** BEGIN Document segment **

MAZ Technology

What Is A Digital Payment? All You Need To Know


Digital payments have been on an upward trend ever since their introduction to the business landscape. As more types of digital payments emerge, businesses and customers worldwide can do business more conveniently and efficiently.

Essentially, a digital payment is an online transaction involving money transfer in exchange for goods for services. A digital payment is basically any payment that’s not done in cash.

Let’s take a closer look.

Understanding digital payments

A digital payment is an electronic transfer of money from a customer to a business in exchange for goods or services. These online payments can be made via various platforms, apps, or systems and typically involve the use of devices like smartphones, computers, or payment terminals. Essentially, it involves a payment with anything other than physical cash.

What are the different types of digital payments?

Digital payments started out as traditional credit or debit card transactions. But there are many digital payment examples available today, including:

  • Credit/debit card payments: Payments made using a card, either online or in physical stores, are processed through a secure payment gateway.
  • Mobile payments: Payments made through mobile apps or wallets (e.g., Apple Pay, Google Pay) by scanning QR codes, tapping phones, or using NFC technology.
  • Bank transfers: Direct transfers from one bank account to another through online banking platforms.
  • E-wallets: Virtual wallets (like PayPal, Venmo, or Paytm) where users can store money and make digital transactions.
  • Cryptocurrency: Payments made using digital cryptocurrencies like Bitcoin, Ethereum, or others. According to Statista, crypto payments are forecasted to grow at a CAGR of 17% from 2023 to 2030.
  • Buy now, pay later (BNPL): Payment services that allow users to purchase goods or services and pay for them in installments (e.g., Afterpay, Klarna).
  • Contactless payments: Payments are made by tapping a card or device equipped with NFC technology at a POS terminal.

How does a digital payment work?

Digital payments involve multiple steps and entities working together to ensure money is securely transferred from a payer (the person making the payment) to a recipient (the person or business receiving the payment).

So, how does online payment work? Let’s take a look:

Step 1: Payment is initiated

The first step is when the business or customer initiates the payment through a digital platform. This can happen via online checkout, an in-store transaction, or a peer-to-peer (P2P) payment through an app like Venmo or PayPal.

Step 2: Payment is authenticated

The digital payment system must authenticate the payer’s identity to verify that the transaction is legitimate. This step involves security checks, which may include entering a password or PIN code, fingerprint or facial biometric authentication, OTP (One-Time Password) sent via SMS, or two-factor authentication (2FA).

** END Document segment **

Task instructions
• a. According to the digital payments article, what compound annual growth rate does Statista forecast for crypto payments from 2023 to 2030?
• b. Pick up the digital payments article after its final sentence and carry it further.

** BEGIN Material **

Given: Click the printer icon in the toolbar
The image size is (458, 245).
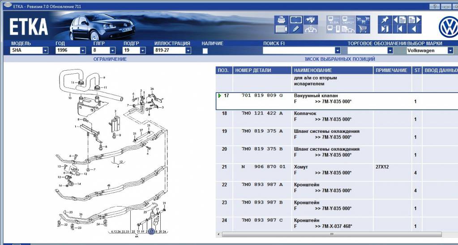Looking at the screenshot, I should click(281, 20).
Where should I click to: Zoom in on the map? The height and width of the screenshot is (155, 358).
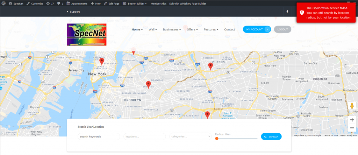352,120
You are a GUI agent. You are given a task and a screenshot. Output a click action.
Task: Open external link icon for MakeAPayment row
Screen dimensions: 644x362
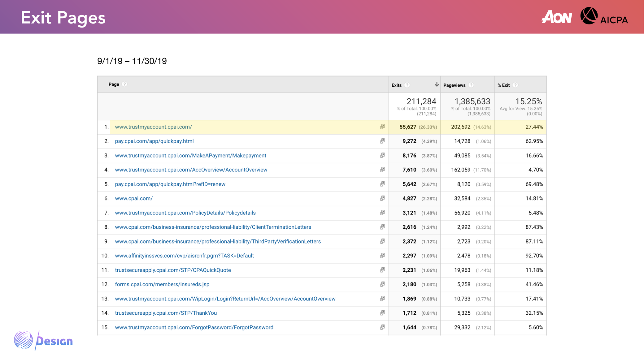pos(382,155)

** END Material **
** BEGIN Material **

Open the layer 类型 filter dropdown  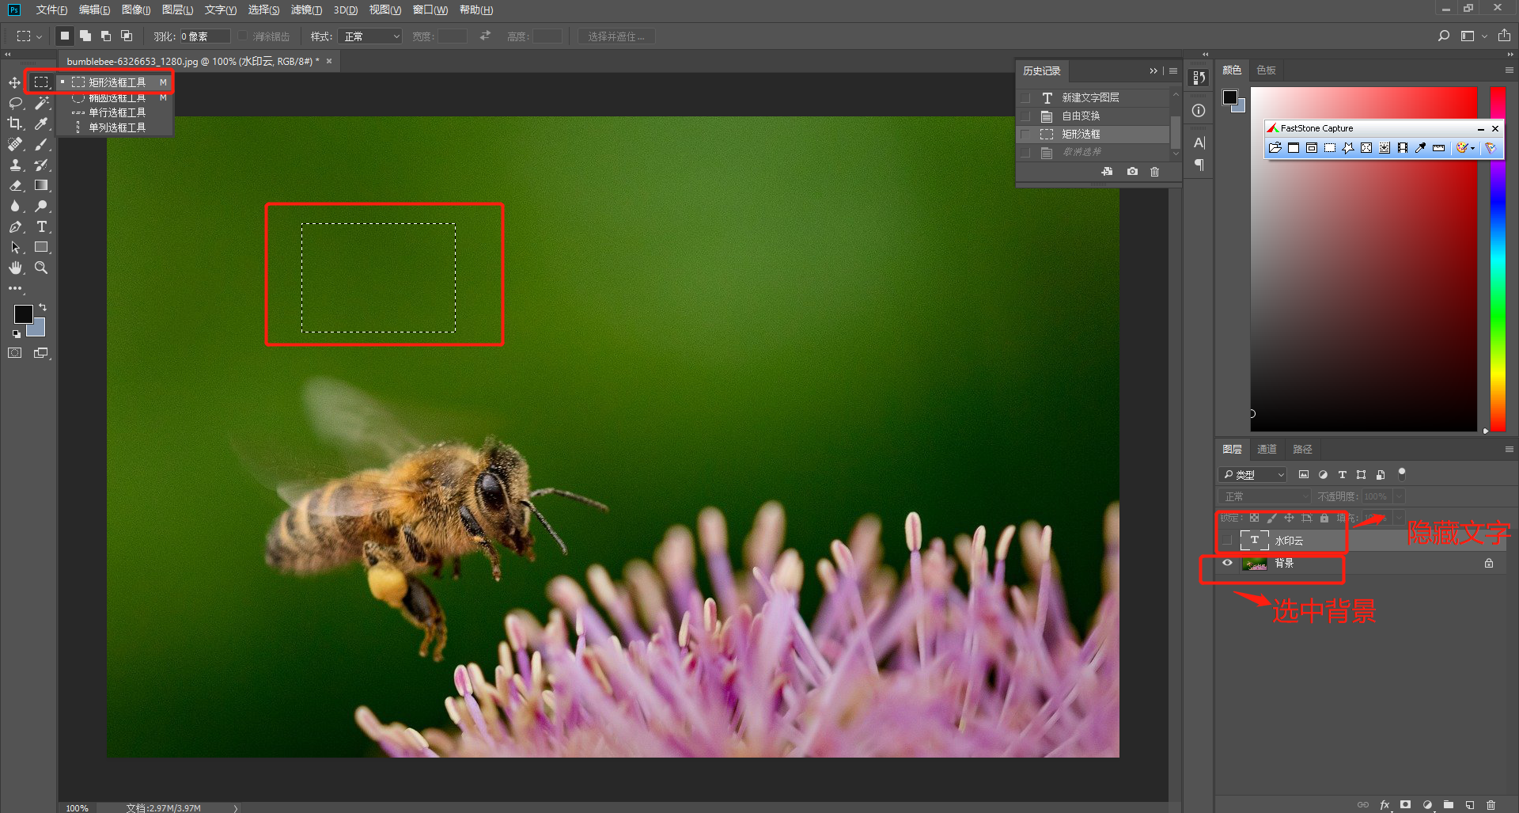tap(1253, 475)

** END Material **
** BEGIN Material **

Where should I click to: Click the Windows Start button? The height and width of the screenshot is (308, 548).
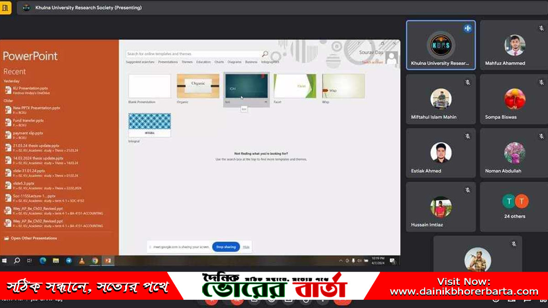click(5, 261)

** END Material **

Answer list
• a. 17%

• b.
Step 3: Payment is authorized

Now, the payer and their bank have to authorize the payment. The payment platform or gateway sends the payment request to the payer’s financial institution (e.g., bank or credit card company) for authorization. The institution checks for sufficient funds and fraud.

Step 4: Transaction is processed

Once authorized, the digital payment system makes the actual transfer of funds from the payer’s account to the recipient’s account. This involves a payment gateway that captures and transmits payment details to the appropriate financial institution and a payment processor that processes the transaction and communicates with both the customer’s and the business’s banks.

Step 5: Funds are settled and transferred

The payer’s bank or financial institution deducts the payment amount and settles it with the recipient’s bank. This process might take anywhere from a few seconds (in the case of instant transfers) to a few days (in traditional banking systems).

Step 6: Payment is confirmed

Once the funds are transferred, both the payer and the recipient receive confirmation. This could be a digital receipt or notification.

Why go digital? Five benefits of digital payments

  1. Drive more sales

Digital payments can significantly increase sales for businesses by making the payment process faster, more convenient, and more accessible. Consumers want to use digital payments, so businesses that cater to these preferences can count on sales from those shoppers. Mobile wallets, for example, are expected to double in use between 2020 and 2025, according to Statista.

By offering diverse digital payment methods (credit cards, e-wallets, BNPL, etc.), businesses cater to different customer preferences, driving sales from customers who might have otherwise not completed the purchase.

Plus, convenience helps boost sales. Customers can complete transactions with just a few taps or clicks, reducing friction at checkout. Whether through mobile wallets, contactless payments, or online methods, the ease of digital payments encourages customers to make purchases.

  1. Faster checkout

Abandoned carts are a major challenge in e-commerce, in particular. By offering quick and seamless payment options (like one-click payment), you can reduce abandonment rates and convert more visitors into paying customers.

Storing payment information in digital wallets or platforms makes it easy for customers to make repeat purchases. When checkout requires no extra effort, customers are more likely to add extra items or select premium options.

  1. Increase average order value

Digital payments can encourage customers to spend more per transaction, increasing the average order value (AOV).

BNPL payment options like Afterpay or Klarna, for example, allow customers to break down payments into smaller, interest-free installments. This encourages customers to make larger purchases because they don’t necessarily need all the money right now.

Digital payment systems also allow you to offer subscription models, auto-renewals, and upsell opportunities at checkout. For example, during the payment process, you can suggest complementary products or services, driving up the value of each transaction.

  1. Security

Digital payments have a variety of security benefits. To start, there’s less physical handling of cash, which means fewer mistakes and less susceptibility to theft.

Plus, payment data is encrypted during the transfer to protect sensitive information during digital payments. This mitigates the risk of data breaches, boosting customer trust and ensuring legal compliance.

And instead of transmitting the actual card details, tokenization reduces the risk of data theft. Even if intercepted, these tokens are useless without the actual decryption key.

Banks and payment processors also use algorithms to detect fraudulent transactions. And PCI-compliant technology also features its own set of security measures.

  1. Tracking

Going digital tends to help tracking across the board, including payment technology.

With digital payments, you can monitor real-time transactions, allowing for immediate confirmation and transparency. This can be especially useful for managing cash flow, inventory, and customer demand.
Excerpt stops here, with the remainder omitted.